Have you ever felt like you were being treated unfairly? That everyone else got more time, more stuff, or didn’t have to work quite as hard?
Growing up in a family of three, having everything be “fair” was a really big deal—partially because my parents stressed equality, but also because it’s tricky dividing things into thirds.
It was always five slices of pizza if the adults got some, and chocolate bars divided into three’s for the kids. Funny how so few packages of candy in threes—it’s always two or four—which almost always meant a struggle at our house.
It was very important for things to be fair.
Reading of Matthew 20:1-16
I interpret this passage, in light of the rest of the Book of Matthew, to represent God’s plan to include Gentiles in Jesus’ message of hope—extending it beyond Judaism to include others who didn’t get “in on the ground floor”, a topic we all know there some tension around in the early Jesus movement.

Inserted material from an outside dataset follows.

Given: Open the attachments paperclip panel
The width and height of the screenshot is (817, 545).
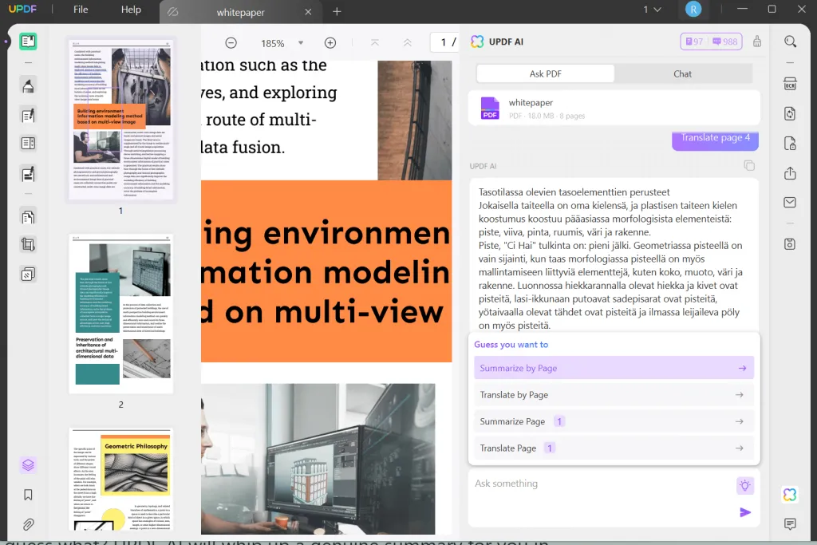Looking at the screenshot, I should (28, 524).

But, what does it mean for you and me?
This is a story about God’s justice—a confusing, infuriating justice that isn’t fair. God’s grace isn’t proportional to our faith, our prayer life, or our martyr-complex, even if we sometimes act like it is. God’s grace is abundant and available to everyone—equally.
And yet, sometimes we want to limit or contain it when it comes to what others receive.

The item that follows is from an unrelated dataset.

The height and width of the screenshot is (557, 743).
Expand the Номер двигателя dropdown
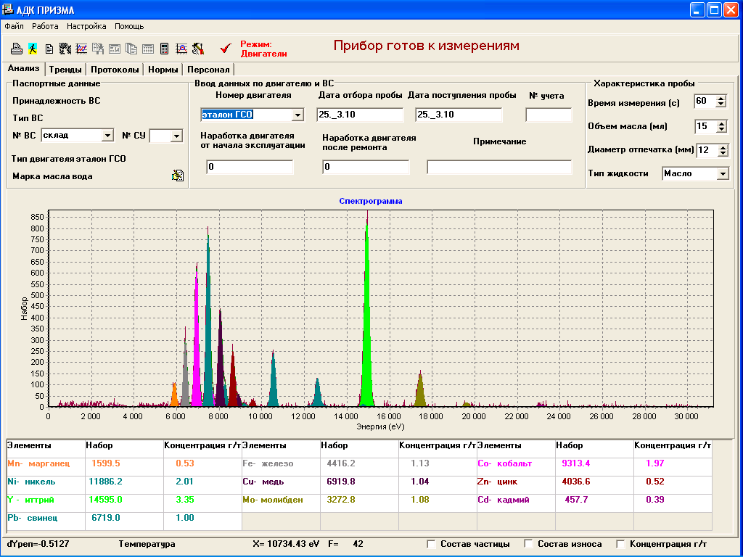[297, 115]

Sometimes we want to say that God’s grace is only for people who’ve read the right theologians, who subscribe to the same kind of biblical criticism as we like, who have an inclusive theology, who think kids should be welcome in our church services… Sometimes we think God’s grace is only for the impoverished or the marginalized.
God may have a preferential option for the poor, but his grace is abundant and available to everyone, equally. With the caveat that we’re willing to accept it.
God also lacks the corruption of a human employer, who might not “play fair” to manipulate or punish. Instead, God invites all people into the fields and all workers to the bounty. He seeks out those who have been left behind and invites them to join in.
And, he challenges us, who’ve been at it a while longer, who feel like we’ve been working harder, to put aside our human concept of what’s “fair”. There is no “fair” in the Kingdom of God. Instead, those who would normally have less receive an abundance, and those who expected more get just the same.
There’s a popularized saying making the rounds right now: when you’ve experienced privilege, equality feels like oppression.
Just like the elder brother in the parable of the prodigal son, just like Peter being chastised to continue to forgive others, sometimes God needs to knock us down a peg—to remind us that God’s kingdom plays by a different set of rules.
And, thank God, they’re not our rules, which so often are manifestations of our self-centeredness and bitterness. Instead, we’re invited into a kinship where there is work and bounty for all, which is better than fair.